--- DATA TO EXAMINE ---

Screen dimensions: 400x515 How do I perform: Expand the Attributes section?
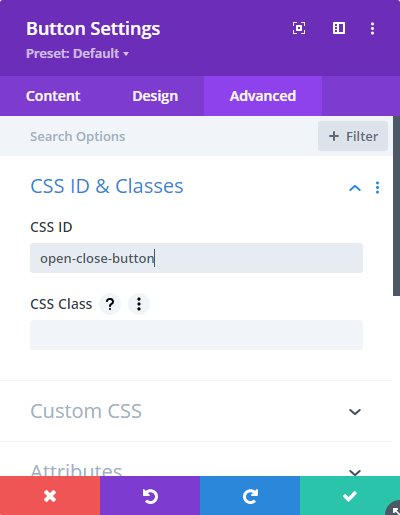(355, 472)
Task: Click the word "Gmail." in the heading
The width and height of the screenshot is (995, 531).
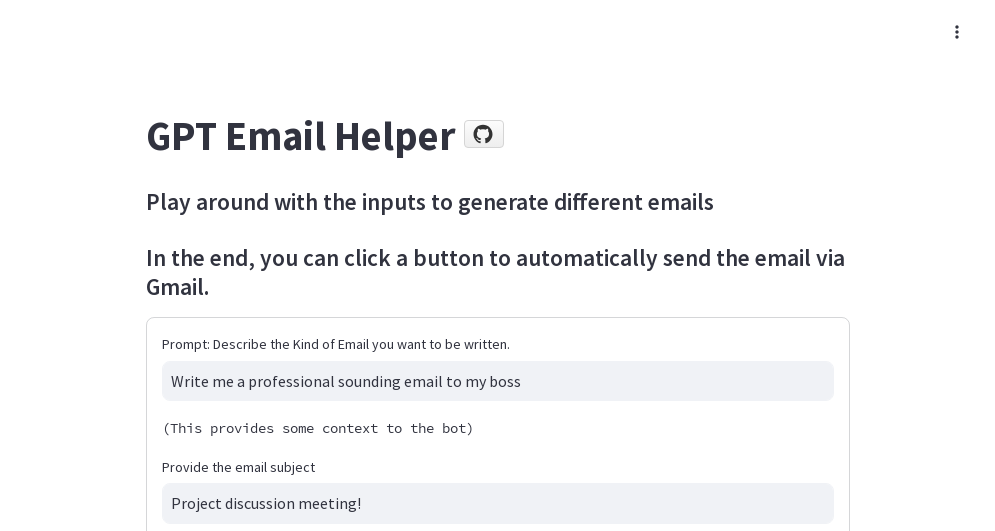Action: click(x=177, y=287)
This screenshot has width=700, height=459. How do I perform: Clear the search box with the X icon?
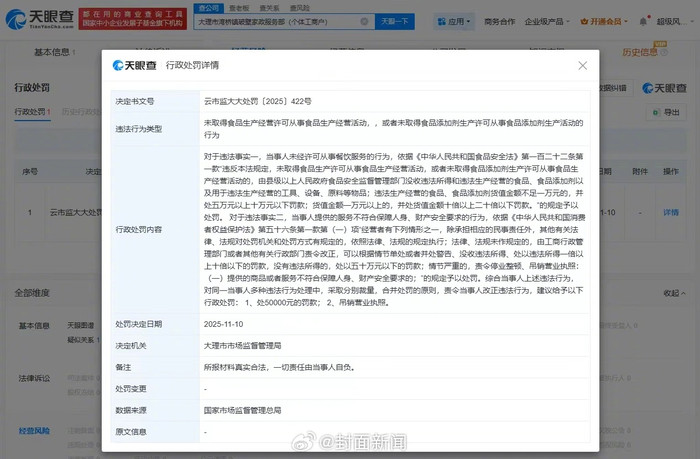click(x=363, y=20)
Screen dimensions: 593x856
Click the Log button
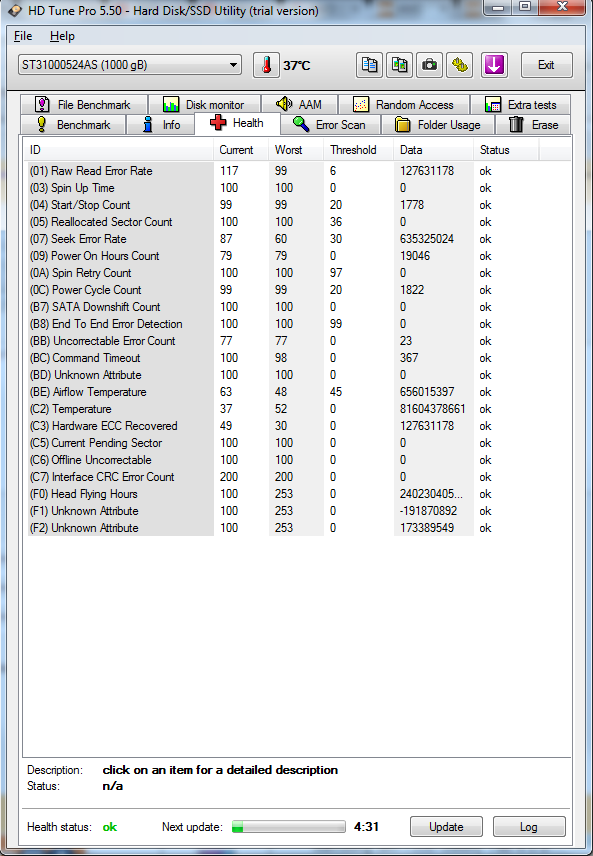coord(529,827)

---

Reproduce nothing but the lines running from the line with "This screenshot has" through the end of the records, keeping both end lines and dropping the pictures.

• _ANSWER SECTION_
This screenshot has width=700, height=459. How do I perform: Clear the search box with the X icon?
click(x=363, y=20)
Screen dimensions: 593x856
Click the Log button
coord(529,827)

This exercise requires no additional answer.